2. The electronic device of claim 1, wherein the equivariant backbone comprises equivariance with respect to a dihedral group.
3. The electronic device of claim 1, wherein the reflectional matching measures a similarity between a feature fiber and a mirrored counterpart of the feature fiber based on a candidate reflection axis.
4. The electronic device of claim 3, wherein the reflectional matching is performed to be equivariant under a dihedral group, and to be reflection-invariant with respect to a reflection transformation.
5. The electronic device of claim 1, wherein the reflectional matching is performed based on a plurality of spatial scales to compare features within spatial neighborhoods.
6. The electronic device of claim 1, wherein the parameters of the reflection symmetry axis comprise at least one of a midpoint probability, a length, or an orientation of a reflection axis represented by a geometric line.
7. The electronic device of claim 1, wherein the orientational anchor expansion transforms the initial parameters into the parameters of the reflection symmetry axis using a plurality of orientational anchors aligned with a group dimension of the equivariant feature map.
8. The electronic device of claim 7, wherein the orientational anchor expansion comprises aggregating different rotation channels and reflection counterpart channels corresponding to the different rotation channels comprised in the initial parameters.

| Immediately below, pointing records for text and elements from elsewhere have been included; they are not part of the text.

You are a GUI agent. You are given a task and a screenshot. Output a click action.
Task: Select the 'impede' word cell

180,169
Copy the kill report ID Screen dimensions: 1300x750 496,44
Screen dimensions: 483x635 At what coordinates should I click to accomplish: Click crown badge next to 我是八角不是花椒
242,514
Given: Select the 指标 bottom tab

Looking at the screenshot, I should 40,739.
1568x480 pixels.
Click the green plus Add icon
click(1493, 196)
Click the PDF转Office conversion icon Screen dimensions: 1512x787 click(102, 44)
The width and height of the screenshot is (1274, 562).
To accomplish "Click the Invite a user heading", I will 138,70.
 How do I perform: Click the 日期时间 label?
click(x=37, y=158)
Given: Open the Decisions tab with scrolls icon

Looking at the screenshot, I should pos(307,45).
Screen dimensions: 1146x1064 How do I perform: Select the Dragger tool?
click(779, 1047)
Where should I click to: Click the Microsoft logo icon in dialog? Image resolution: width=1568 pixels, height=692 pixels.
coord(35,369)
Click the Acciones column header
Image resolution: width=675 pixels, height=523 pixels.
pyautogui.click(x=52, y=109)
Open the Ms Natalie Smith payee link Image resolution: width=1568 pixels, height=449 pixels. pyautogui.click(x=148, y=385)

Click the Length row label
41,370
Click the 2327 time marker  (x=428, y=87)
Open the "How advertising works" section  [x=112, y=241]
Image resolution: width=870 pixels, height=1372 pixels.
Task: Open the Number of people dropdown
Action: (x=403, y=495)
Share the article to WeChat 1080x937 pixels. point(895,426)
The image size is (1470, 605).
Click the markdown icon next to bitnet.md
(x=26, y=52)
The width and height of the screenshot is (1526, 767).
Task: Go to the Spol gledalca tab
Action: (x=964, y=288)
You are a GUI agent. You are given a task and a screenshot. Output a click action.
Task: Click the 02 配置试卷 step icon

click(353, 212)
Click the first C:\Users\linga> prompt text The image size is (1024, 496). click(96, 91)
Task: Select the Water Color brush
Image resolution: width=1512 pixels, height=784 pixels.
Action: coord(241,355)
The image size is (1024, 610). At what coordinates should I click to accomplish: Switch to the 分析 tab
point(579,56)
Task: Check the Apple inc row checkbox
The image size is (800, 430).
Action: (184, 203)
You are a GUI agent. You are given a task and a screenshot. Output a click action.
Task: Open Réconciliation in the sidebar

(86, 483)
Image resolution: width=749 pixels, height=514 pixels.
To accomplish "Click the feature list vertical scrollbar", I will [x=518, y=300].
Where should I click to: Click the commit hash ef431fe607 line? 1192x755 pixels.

9. The electronic device of claim 8, wherein the aggregating of the reflection counterpart channels comprises
applying an addition operation to a midpoint parameter and a length parameter of the reflection symmetry axis, and applying a subtraction operation to an orientation parameter of the reflection symmetry axis.
10. The electronic device of claim 1, wherein the instructions, when executed by the at least one processor individually or collectively, cause the electronic device to:
perform rotational matching to compare features at fixed angular intervals based on the equivariant feature map with respect to a candidate rotation center point;
pool the equivariant feature map; and
predict a rotational symmetry center represented by a geometric point, based on a result of the rotational matching and a result of the pooling.
11. The electronic device of claim 10, wherein the rotational matching is performed to be invariant to both rotation and reflection transformations of a dihedral group.
12. The electronic device of claim 10, wherein the instructions, when executed by the at least one processor individually or collectively, cause the electronic device to:
integrate symmetry information into the input image by combining one or more geometric lines corresponding to the determined parameters of the reflection symmetry axis and one or more geometric points corresponding to the predicted rotational symmetry center with the input image.
13. A method of detecting a reflection symmetry axis, the method comprising:
extracting an equivariant feature map by applying an equivariant backbone to an input image;
generating a reflection similarity map by performing reflectional matching based on the equivariant feature map;
predicting initial parameters of a reflection axis based on the equivariant feature map and the reflection similarity map; and
determining parameters of a reflection symmetry axis by performing orientational anchor expansion on the initial parameters.